>>>>The executive order does not apply to people who voluntarily seek mental treatment. Kaine said such an action might discourage people from seeking mental help.
>>>
>>>That was exactly my point, although I didn't put it in such a summarized form. I think that is a reasonable order then, unless I think of another angle that ticks me off. ;-)
>>
>>Mike
>>
>>You seem to keep focusing on this mental health thing, because you took meds in the past. Now I'm sure you're all perfectly normal and rational but this debate is not about you. It's about nutters offing people with firearms, and where to draw the line at issuing firearms. In a way, your position is just as the gun lobbyist, directly from YOUR personal corner.

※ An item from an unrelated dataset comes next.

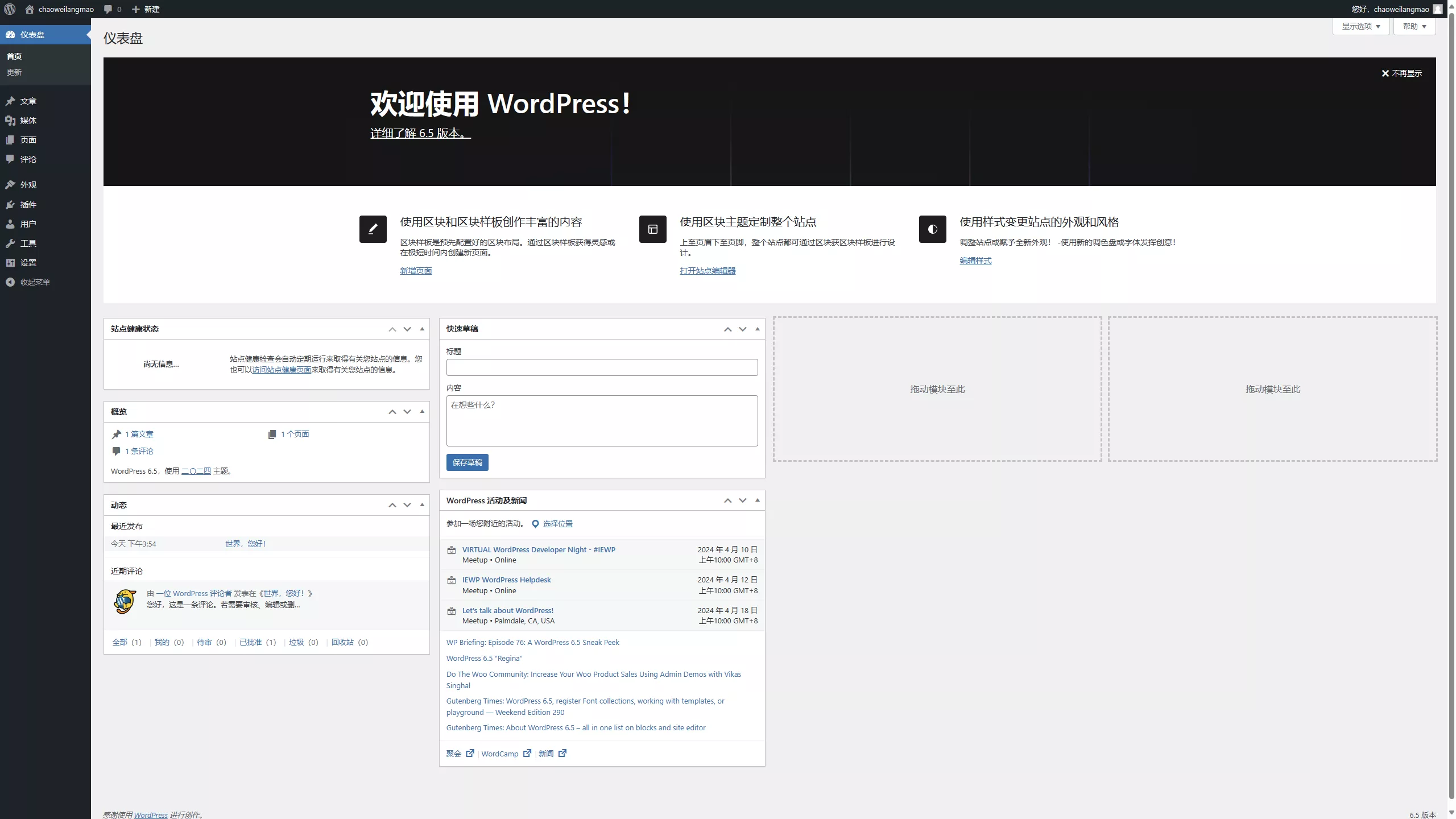1456x819 pixels.
Task: Click the quick draft title field
Action: click(x=602, y=367)
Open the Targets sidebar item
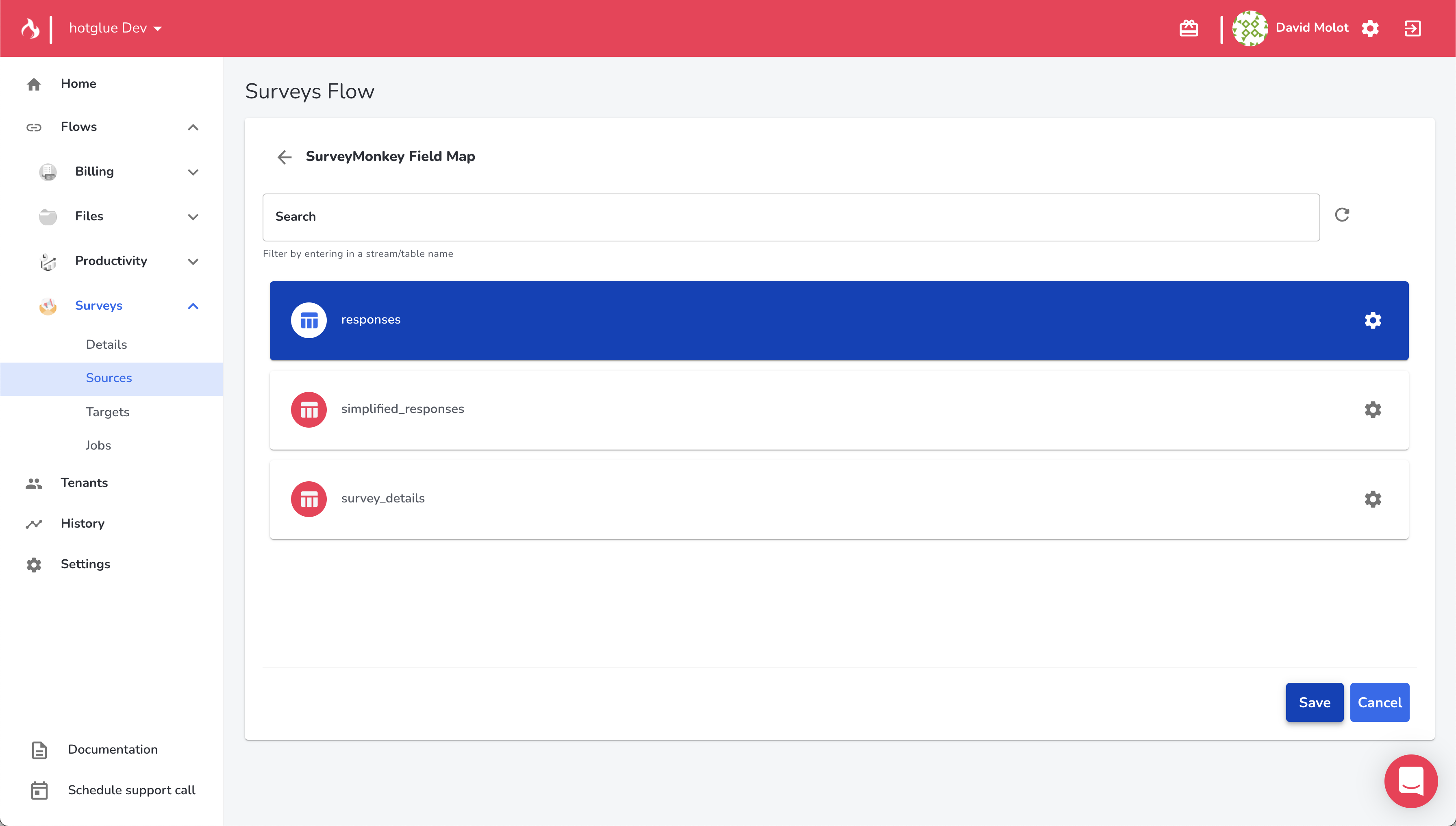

Just as NIMBYs resist the installation of a garbage incinerator near their houses so you resist any talk of restricting gun ownership if it touches your own mental health issue.
>>
>>Talk on this forum is not going to end up as law so you might as well stop defending "yourself" and look at the longer picture.
>>
>>It strikes me that most of these massacres are by mentally deranged kids who end up taking their own lives, so we never know, but one thing seems certain - they are seriously unhappy, depressed and at odds with the world. So, if someone is taking, or has taken meds for depression, then it only stands to reason that they may well be a liablity (yourself excluded of course)
>>
>>My two penn'orth :-)
>>
>>(don't hate me!)
>
>I have said in the past that if restrictions like these come into effect then it will be a slippery slope. What happens if another incident happens with the restrictions in place? They become more restrictive.
And that would be a terrible thing because? ...
- Whoever said that women are the weaker sex never tried to wrest the bedclothes off one in the middle of the night
- Worry is the interest you pay, in advance, for a loan that you may never need to take out.